= TESTO DI PARTENZA =
L’analogia dei pericoli del comunismo e dell’islam dà agli strateghi di Washington l’illusione di poter fare a meno di analizzare la natura della minaccia islamista, e di poter trasporre gli strumenti concettuali destinati a comprendere l’uno sulle realtà sostanzialmente differenti dell’altro.

La corrente neoconservatrice svolge un ruolo fondamentale nell’attuazione di questo scambio retorico e teorico:

 essa pone questa visione semplicistica dei fatti al servizio di una causa politica precisa, che mira contemporaneamente ad estendere il modello democratico nell’accezione americana al Medio Oriente , l’unica parte del mondo a non conoscere alcuna apertura significativa in questo ambito alla fine del ventesimo secolo, e a modificare  profondamente la politica degli Stati Uniti nella regione, dando la priorità alla sicurezza d’Israele a svantaggio dell’alleanza con la petro-monarchia saudita(…)>>.

 Alla luce del conflitto ucraino – russo è possibile affermare che la vocazione religiosa di “esportare” la Liberaldemocrazia non è una prerogativa dei soli conservatori ma anche, forse soprattutto, dei progressisti americani.

 La teoria dello “scontro di civiltà” di Huntington si presenta come l’antitesi dialettica funzionale al superamento di quelle civiltà che in qualche modo si oppongono alla realizzazione del fine “messianico” della “Storia” teorizzato da Fukuyama.

= ELENCO DELLE VOCI =
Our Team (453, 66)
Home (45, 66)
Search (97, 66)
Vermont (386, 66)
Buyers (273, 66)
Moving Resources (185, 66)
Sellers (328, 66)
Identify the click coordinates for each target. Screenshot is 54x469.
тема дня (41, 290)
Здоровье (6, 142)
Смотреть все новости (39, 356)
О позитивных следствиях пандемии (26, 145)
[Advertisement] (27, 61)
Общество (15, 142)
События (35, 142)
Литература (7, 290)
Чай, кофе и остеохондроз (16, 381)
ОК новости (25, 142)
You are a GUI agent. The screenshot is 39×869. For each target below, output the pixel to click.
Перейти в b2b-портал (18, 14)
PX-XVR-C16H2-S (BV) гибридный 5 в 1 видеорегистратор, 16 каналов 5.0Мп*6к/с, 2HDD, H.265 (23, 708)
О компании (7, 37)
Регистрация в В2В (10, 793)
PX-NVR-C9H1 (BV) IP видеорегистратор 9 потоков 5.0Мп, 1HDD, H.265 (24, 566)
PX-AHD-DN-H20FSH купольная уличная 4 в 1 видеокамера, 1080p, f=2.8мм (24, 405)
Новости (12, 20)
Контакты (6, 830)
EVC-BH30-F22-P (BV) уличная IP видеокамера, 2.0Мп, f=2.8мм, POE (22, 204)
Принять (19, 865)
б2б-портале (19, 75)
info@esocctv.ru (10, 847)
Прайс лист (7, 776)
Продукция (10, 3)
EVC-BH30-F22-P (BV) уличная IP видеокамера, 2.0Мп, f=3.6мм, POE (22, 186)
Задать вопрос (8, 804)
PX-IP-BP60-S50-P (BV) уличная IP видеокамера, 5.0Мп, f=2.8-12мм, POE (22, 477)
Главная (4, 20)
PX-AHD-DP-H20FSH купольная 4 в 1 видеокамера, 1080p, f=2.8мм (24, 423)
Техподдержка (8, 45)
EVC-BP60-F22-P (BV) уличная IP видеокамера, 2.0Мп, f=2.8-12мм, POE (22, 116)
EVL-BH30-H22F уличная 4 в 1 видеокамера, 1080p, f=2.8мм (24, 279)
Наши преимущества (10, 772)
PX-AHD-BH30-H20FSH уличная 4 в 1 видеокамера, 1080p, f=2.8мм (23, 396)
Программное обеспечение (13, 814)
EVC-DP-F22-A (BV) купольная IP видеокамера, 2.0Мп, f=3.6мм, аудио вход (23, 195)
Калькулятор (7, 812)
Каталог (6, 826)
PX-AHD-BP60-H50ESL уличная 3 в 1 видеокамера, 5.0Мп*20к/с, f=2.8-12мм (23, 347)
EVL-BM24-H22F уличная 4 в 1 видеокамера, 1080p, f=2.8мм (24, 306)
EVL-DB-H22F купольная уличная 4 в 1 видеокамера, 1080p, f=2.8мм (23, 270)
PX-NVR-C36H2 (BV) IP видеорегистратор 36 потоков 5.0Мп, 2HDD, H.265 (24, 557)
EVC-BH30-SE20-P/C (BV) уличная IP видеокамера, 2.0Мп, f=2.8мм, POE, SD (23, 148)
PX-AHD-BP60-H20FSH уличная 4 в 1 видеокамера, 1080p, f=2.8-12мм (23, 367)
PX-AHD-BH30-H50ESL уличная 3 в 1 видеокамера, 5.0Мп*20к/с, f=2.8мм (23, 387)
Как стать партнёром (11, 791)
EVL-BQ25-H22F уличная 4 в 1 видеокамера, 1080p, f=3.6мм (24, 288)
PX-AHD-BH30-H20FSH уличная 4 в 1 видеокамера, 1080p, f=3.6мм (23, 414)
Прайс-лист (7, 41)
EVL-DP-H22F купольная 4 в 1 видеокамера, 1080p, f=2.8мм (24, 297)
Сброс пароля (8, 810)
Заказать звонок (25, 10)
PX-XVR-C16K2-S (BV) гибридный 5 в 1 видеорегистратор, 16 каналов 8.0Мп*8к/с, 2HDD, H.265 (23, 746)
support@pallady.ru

= ESERCIZI =
- A) Riscrivi in forma più breve il paragrafo del testo di partenza che comincia con «L’analogia dei pericoli», mantenendone i fatti principali.
- B) Traduci in inglese questa frase del testo di partenza: «Alla luce del conflitto ucraino – russo è possibile affermare che la vocazione religiosa di “esportare” la Liberaldemocrazia non è una prerogativa dei soli conservatori ma anche, forse soprattutto, dei progressisti americani.»

= SOLUZIONI =
- A) Accostando il pericolo del comunismo a quello dell’islam, gli strateghi di Washington si illudono di poter evitare un’analisi della minaccia islamista. Credono inoltre di poter applicare all’islam gli strumenti concettuali pensati per il comunismo, benché si tratti di realtà sostanzialmente diverse.

- B) In light of the Ukrainian–Russian conflict, it can be said that the religious vocation to “export” Liberal Democracy is a prerogative not of conservatives alone but also, perhaps above all, of American progressives.